▸ **Reading text**

<<<<

Looks interesting. How do you rate the correctness? Some complex LLM answers seemed to be correct but not in as much detail as the expected answer.

How do you generate the answers? Does the model have access to the original source of truth (like in RAG apps)?

And in your examples what model do you actually use?

maxrmk · on Jan 18, 2024

Great questions here!

> How do you rate the correctness? Some complex LLM answers seemed to be correct but not in as much detail as the expected answer.

We support two different modes: a strict pass/fail where an answer has to have all of the information we expect, and a rubric based mode where answers are bucketed into things like "partially correct" or "wrong but helpful".

To be honest, we also get the grading wrong sometimes. If you see anything egregious please email me the topic you used at max@talc.ai

> How do you generate the answers? Does the model have access to the original source of truth (like in RAG apps)?

You guessed right here - we connect to the knowledge base like a RAG app. We also use this to generate the questions -- think of it like reading questions out of a textbook to quiz someong.

> And in your examples what model do you actually use?

We use multiple models for the question generation, and are still evaluating what works best. For the demo, we are "quizzing" openai's 3.5 turbo model.

maho · on Jan 19, 2024

Is there a way I can give feedback on wrong labels? The easy questions seem to be correct most (all?) of the time, but I noticed a few errors in the labelling of the complex question/answers. I would love to see this improve even further!

>>>>

▸ **Supplied material**
<<<<

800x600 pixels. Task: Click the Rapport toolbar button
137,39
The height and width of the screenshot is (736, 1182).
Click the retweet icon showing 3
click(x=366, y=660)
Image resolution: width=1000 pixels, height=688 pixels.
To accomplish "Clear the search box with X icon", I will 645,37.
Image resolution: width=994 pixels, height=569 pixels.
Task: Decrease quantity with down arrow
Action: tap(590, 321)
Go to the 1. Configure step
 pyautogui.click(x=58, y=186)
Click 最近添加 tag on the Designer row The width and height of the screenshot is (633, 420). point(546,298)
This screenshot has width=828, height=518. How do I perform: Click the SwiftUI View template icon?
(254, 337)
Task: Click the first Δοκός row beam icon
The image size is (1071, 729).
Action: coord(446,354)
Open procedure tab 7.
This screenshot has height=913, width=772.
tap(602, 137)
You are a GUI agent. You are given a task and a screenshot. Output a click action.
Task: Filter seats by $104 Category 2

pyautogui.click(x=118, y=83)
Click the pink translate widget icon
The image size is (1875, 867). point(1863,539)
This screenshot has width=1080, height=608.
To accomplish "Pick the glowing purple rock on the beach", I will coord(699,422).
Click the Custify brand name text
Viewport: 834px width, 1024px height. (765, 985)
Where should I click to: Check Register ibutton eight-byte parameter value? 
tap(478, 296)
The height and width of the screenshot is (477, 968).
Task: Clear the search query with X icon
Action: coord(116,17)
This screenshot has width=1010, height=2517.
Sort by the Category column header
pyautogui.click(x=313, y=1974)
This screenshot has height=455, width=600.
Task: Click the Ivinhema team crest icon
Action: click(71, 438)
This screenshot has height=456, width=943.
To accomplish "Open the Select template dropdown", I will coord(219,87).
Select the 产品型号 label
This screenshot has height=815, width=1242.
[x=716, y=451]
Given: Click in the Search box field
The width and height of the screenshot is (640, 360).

>>>>

▸ **How to complete this task**
Write the next part of the forum thread about grading LLM answers, picking up right after its final post. None of the lines matter for what comes next.

▸ **Response for this exercise**
maxrmk · on Jan 19, 2024

Any feedback like this helps -- shoot me an email at max@talc.ai with the name of the topic you saw incorrect labels on.

We didn't expect this much traction on the demo, or I'd have built this functionality in!

dkindler · on Jan 18, 2024

Here's an example where the GPT response was correct, but was marked as incorrect: https://ibb.co/tMGxcf3

maxrmk · on Jan 18, 2024

Thanks for flagging!

Robotenomics · on Jan 18, 2024

Very, very impressive.. I ran a couple of tests and on the complex it received 80% although I would say it was harsh as the answer could be said to be correct- although I found the questions generated rather simple not complex.

The 2nd test it was 100% incorrect for the complex questions! However when I checked directly with gpt-4 based upon the questions rendered it answered 100% correct. Could that be due to my custom settings in gpt4? Will run it with university students. Fascinating work

matt_lee · on Jan 18, 2024

Thanks for giving it a whirl!

I agree that the current grading is a bit harsh -- the rubric we're using in this demo is fairly rudimentary. What we've seen be more helpful is a range of grades along the lines of correct / correct but unhelpful / correct but incomplete / incorrect. This somewhat depends on individual use cases though.

Let me know what questions generated you thought could be more complex! We're always working on improving our ability to explore the knowledge space for challenging questions.

ore0s · on Jan 19, 2024

Congrats on the launch! How does this compare to https://www.patronus.ai/ ? They seem to offer a very similar solution for getting on top of unpredictable LLM output

maxrmk · on Jan 19, 2024

We're in a similar space, and their work on FinanceBench is great for the whole community, so I appreciate that. Otherwise there's not much out their about their product so I can't directly compare.

quadcore · on Jan 18, 2024

Now someone has to test talc AI. I can do it.

Impressive demo and business idea, congrats, good luck!

maxrmk · on Jan 18, 2024

who tests the testing tool?

Thanks though -- and let us know if you hit any issues while playing around with the demo!

bestai · on Jan 18, 2024

I think allowing other languages besides English could be a good idea.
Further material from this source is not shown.